Data items:
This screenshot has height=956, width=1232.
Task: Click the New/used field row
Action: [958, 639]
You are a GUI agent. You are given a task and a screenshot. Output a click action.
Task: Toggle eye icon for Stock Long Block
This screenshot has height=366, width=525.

> **EXERCISE DETAILS**
Transcribe, word for word, every line from the one containing "You are a GUI" through the final line of the entries, and nothing else.

> **RESPONSE BOX**
You are a GUI agent. You are given a task and a screenshot. Output a click action.
Task: Toggle eye icon for Stock Long Block
This screenshot has height=366, width=525.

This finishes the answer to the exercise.